Sun, Microsoft await ruling on injunction

News
Dec 06, 20024 mins
LegalMicrosoftWi-Fi

A federal district court judge Thursday heard closing arguments in a preliminary phase of a private antitrust case in which Sun is suing Microsoft, ending three days of testimony in a case that ultimately could affect the distribution of Sun’s Java technology.

Sun is asking the Baltimore court for a preliminary injunction to keep Microsoft from distributing the Java technology it ships with Windows and force it instead to ship a Sun-authorized version with the operating system and the Internet Explorer Web browser. It argues that Microsoft is scuttling the success of Java by shipping outdated technology with its products.

Java is a programming language developed by Sun and widely used by developers to build applications that can run on various operating systems and computing devices ranging from cell phones to large servers.

U.S. District Judge Frederick Motz, who is presiding over the case, said Thursday he would attempt to make a decision on the preliminary injunction within the next 10 days, though it could take longer, representatives of Sun and Microsoft said.

The hearing on Sun’s request for a preliminary injunction included testimony from company executives, industry experts and economists representing both parties.

Sun charges that Microsoft used its desktop operating system monopoly to hinder the success of Java. Microsoft uses older versions of Java technology in its products and has said it will stop shipping Java all together in future releases of Windows. Users then would have to download a Java virtual machine themselves.
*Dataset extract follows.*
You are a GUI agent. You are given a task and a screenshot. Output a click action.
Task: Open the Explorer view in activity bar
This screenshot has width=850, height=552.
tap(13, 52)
Sun called on executives and University of Chicago economist Dennis Carlton to testify earlier this week. Carlton suggested that forcing Microsoft to use Sun’s Java technology would ensure competition in the emerging Web services development market. Microsoft is developing its own Web services technology based on its .Net initiative, which has emerged as the top competitor to Java.

Lawyers for Microsoft, meanwhile, have attempted to prove that any failure of Java is Sun’s own doing, calling on its own technology and economic experts.

Microsoft also is relying on the now-settled federal antitrust suit against Microsoft. In that case, U.S. District Court Judge Colleen Kollar-Kotelly rejected a similar request to force Microsoft to ship its products with Sun-backed Java support on grounds that it would not be a benefit for competition.

“This remedy is unwarranted, it would be unprecedented and is unsupported by the law,” said Jim Desler, Microsoft’s legal spokesman, in a phone interview from Baltimore Thursday. “The burden was on Sun to provide evidence, and we don’t believe they provided the necessary evidence.”

In addition to getting its Java technology into Windows, Sun is seeking a broader set of remedies as part of its private antitrust suit, which is still in the throes of getting under way. It has asked for monetary damages and a permanent injunction that would require Microsoft to license to other companies certain proprietary software interfaces. It also would require Microsoft to “unbundle” products from its operating system, such as Internet Explorer and the Internet Information Server Web server.

Rob Enderle, research director with Giga Information Group, cautioned Thursday that Sun may be overreaching in its legal pursuit. He cited comments that Motz made during hearings on Wednesday, in which the judge said Sun might be better off focusing its efforts on Java and abandoning its other demands.

“If you over-ask you really run the risk that the judge is going to consider you unreasonable,” Enderle said of Sun.

Sun brought its antitrust suit against Microsoft in March in a San Jose, federal court. The case was transferred to Baltimore under Motz along with separate private antitrust suits filed by AOL Time Warner’s Netscape division, as well as the former operating system maker Be and software vendor Burst.com.

All those cases have been consolidated under Motz in addition to a collection of class-action lawsuits filed by consumer plaintiffs against Microsoft.